Established Edible Education, a new undergraduate course on campus that introduces a large group of students (400) and community members (300) to the full range of issues under the rubric of food politics. Funded by the Edible Schoolyard Foundation, the course features weekly guests, including Eric Schlosser, Peter Sellars, Marion Nestle, Alice Waters, Robert Reich, and others. Innovations included a live webcast and YouTube archive, as well as inviting in the local community onto campus to participate. The course became a gathering place for both students and faculty engaged by food and agriculture issues, and it is being repeated fall 2012.
Question-and-Answer with Knight Chair
State of the industry:
What disturbs you most about journalism and the media industry today? What excites you most?

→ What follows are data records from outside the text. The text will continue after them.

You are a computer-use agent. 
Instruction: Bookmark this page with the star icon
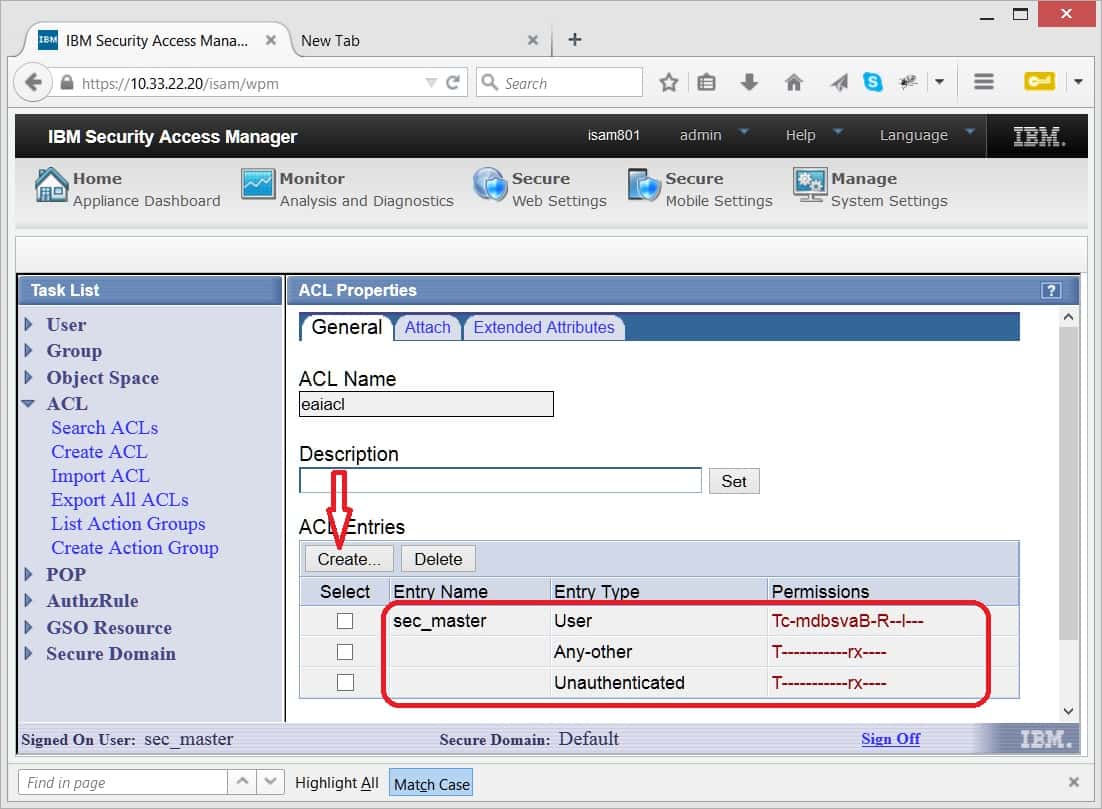click(668, 82)
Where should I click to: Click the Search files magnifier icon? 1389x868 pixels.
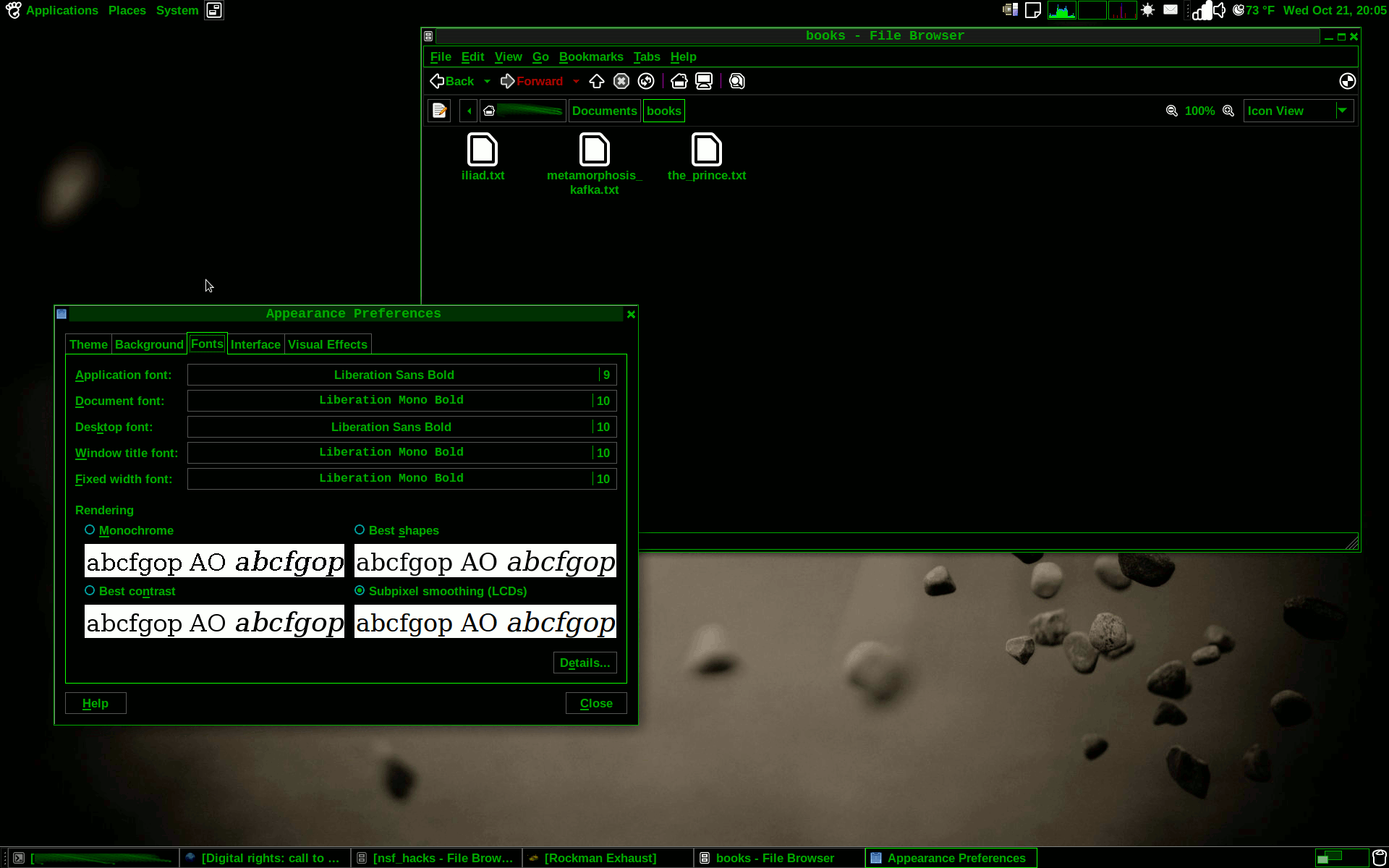(x=737, y=81)
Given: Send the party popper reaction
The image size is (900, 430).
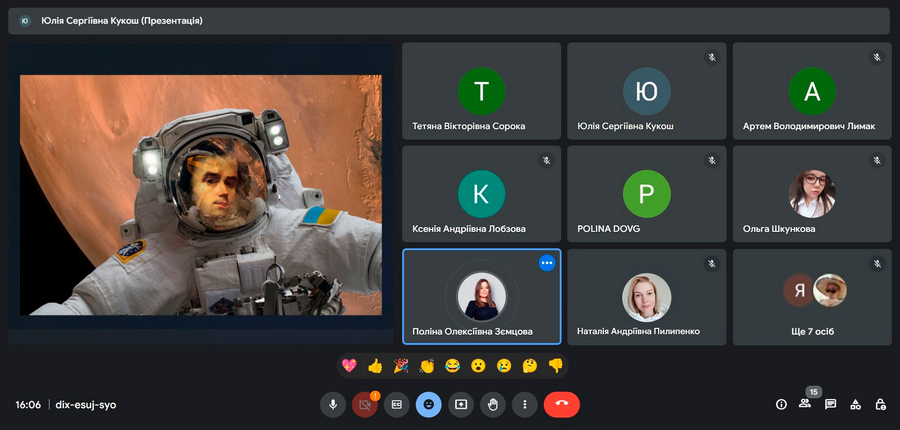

I am disturbed by so many things (the fact that my students have trouble finding jobs or getting paid for their journalism; pressure on freelance rates; the disappearance of various media outlets) but at the top of the list is the fact that the refereeing function of mainstream journalism in our society appears to be completely kaput. Case in point is the 2012 primaries and election. It would seem that the factchecking function of newspapers and TV network has lost all authority and credibility. When a TV network or the New York Times calls a candidate out on a lie, it is simply attacked as partisan. The pressure to descend to the level of Fox News is building across the spectrum.
What excites me is the fact that there is now a place to publish almost any half-way decent piece of journalism, which is very good news for my students. And if the piece is better than half-way decent, no matter where it appears, the relevant community of interest will find it. The internet has clearly expanded the audience for good writing; what’s more, once published, nothing ever disappears. On the other side of the ledger, there is a race to the bottom on fees, and many credible websites (such as Atlantic.com) are no longer ashamed to offer nothing –literally $0-- for substantial pieces of journalism.
Media innovation:
Do you think journalism programs should keep up with the quickening pace of change in the industry? How can they? What is your approach?

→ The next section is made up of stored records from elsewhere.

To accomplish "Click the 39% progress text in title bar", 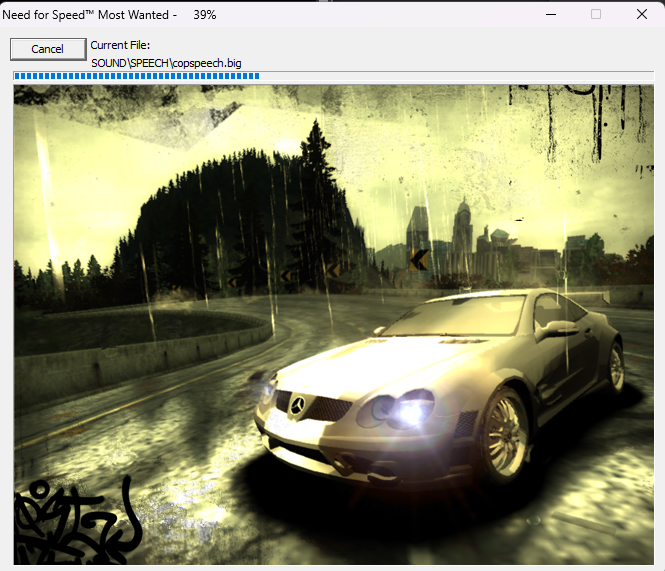I will point(204,15).
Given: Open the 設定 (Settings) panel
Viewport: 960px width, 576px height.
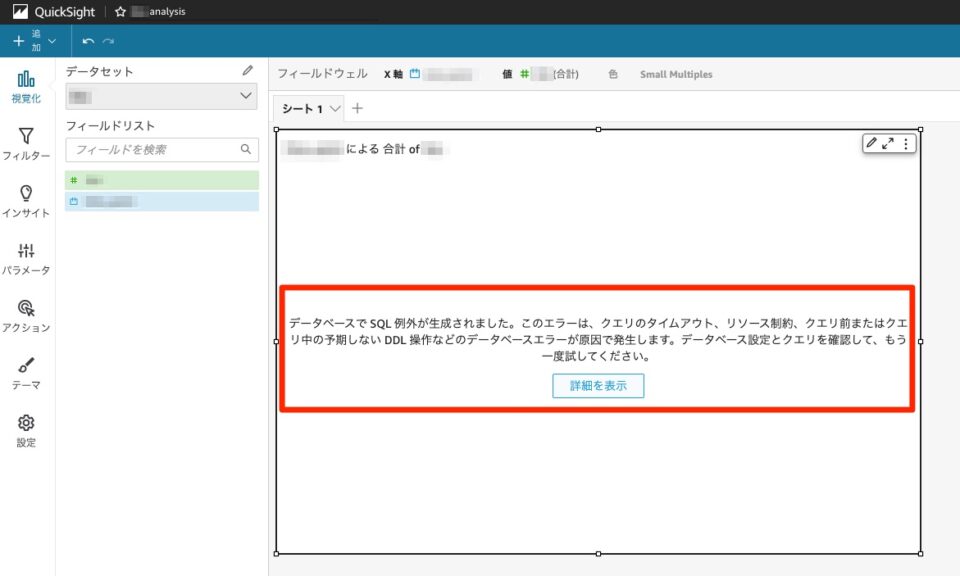Looking at the screenshot, I should [x=26, y=428].
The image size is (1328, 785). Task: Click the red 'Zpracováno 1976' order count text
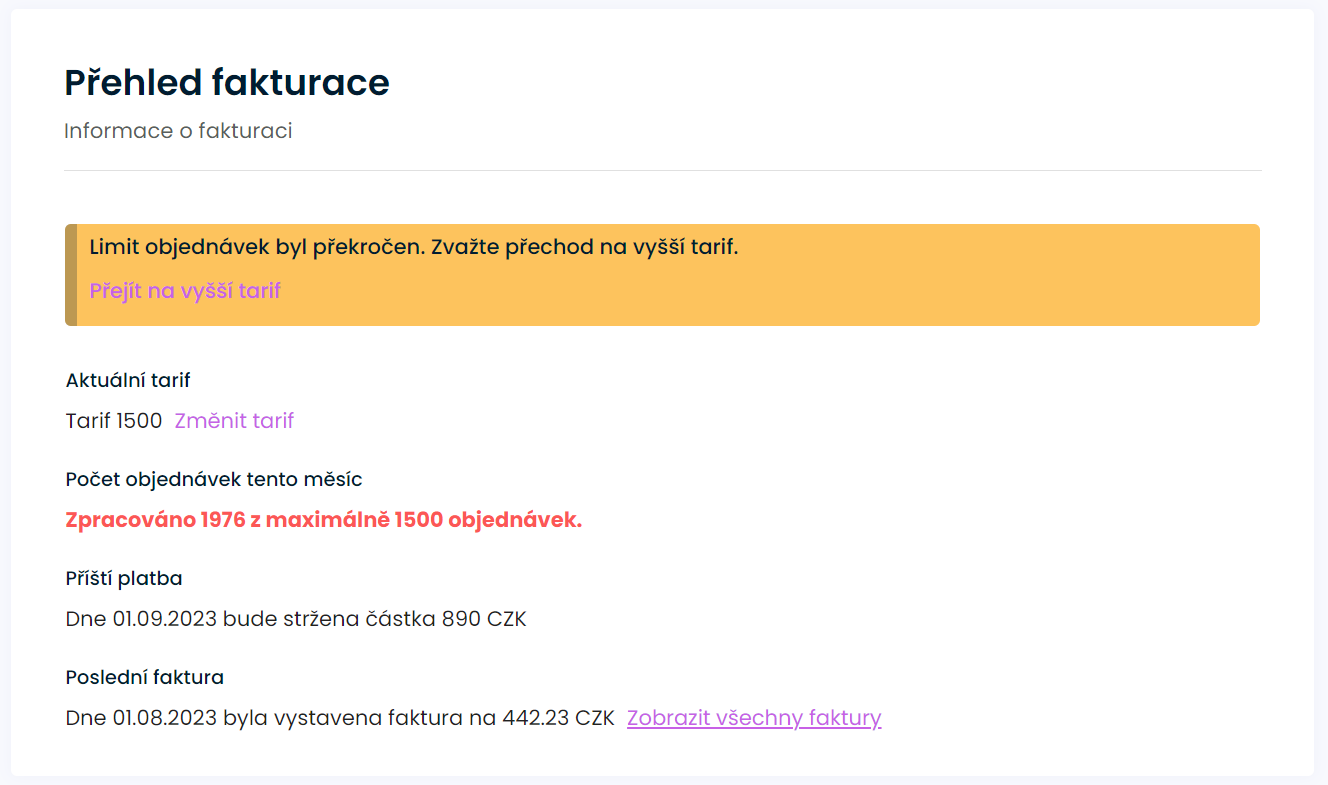[155, 520]
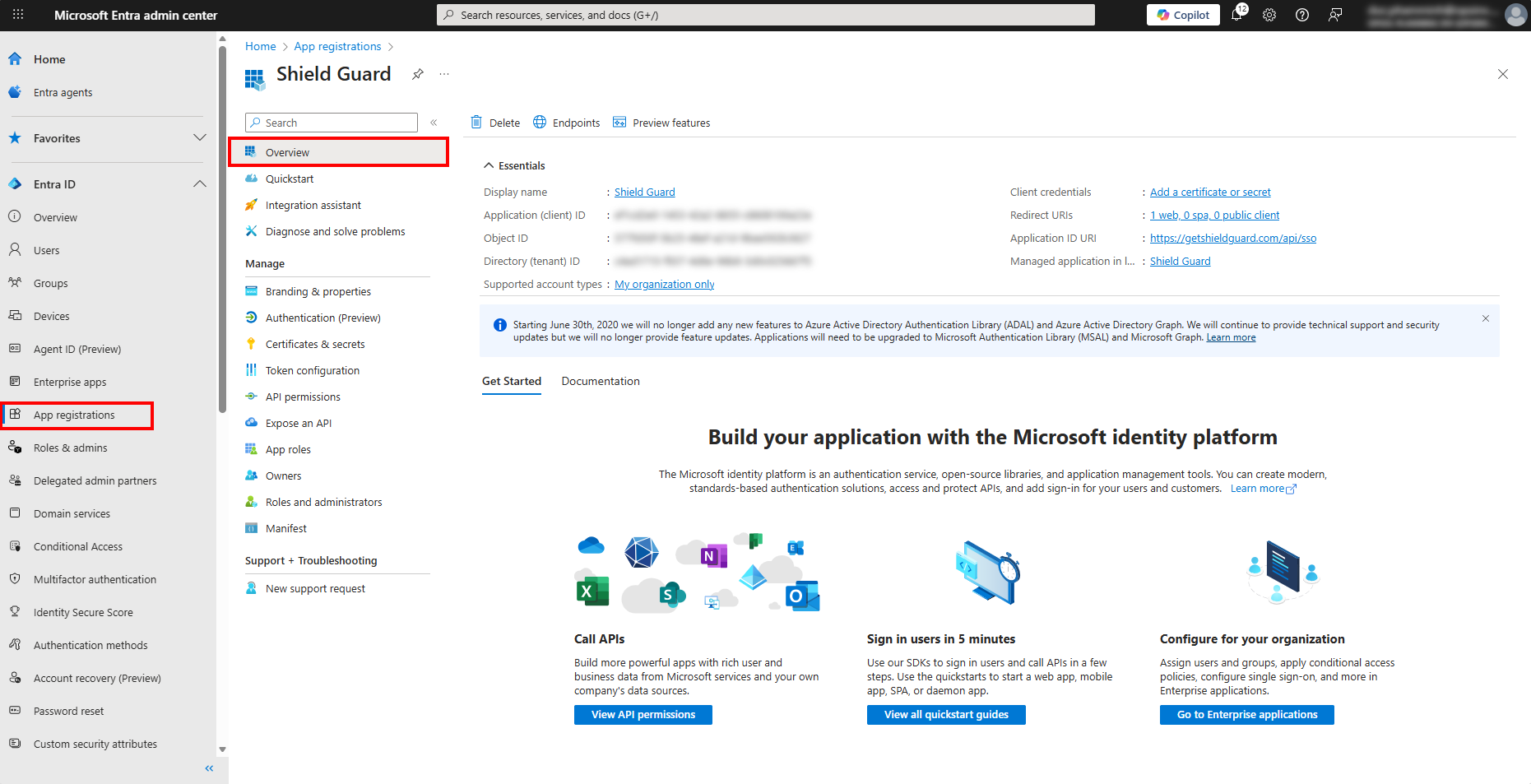Open the app launcher waffle menu
The width and height of the screenshot is (1531, 784).
[18, 15]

Journalism programs should obviously keep up with the quickening pace of change in the industry, but at the same time they should not slavishly follow every new trend or platform-- or panic. Teaching my students how to report, structure, and write a long journalistic narrative is still the most useful thing I can do for them. The market for such pieces is changing, but it still exists, in magazines, on-line (By-Liner and the Atavist, to name two excellent outlets), and book publishing. My most accomplished students over the past few years are publishing books with top publishers and receiving substantial advances—enough for them to live on. So we try not to over-react, keep our head down, and do the work.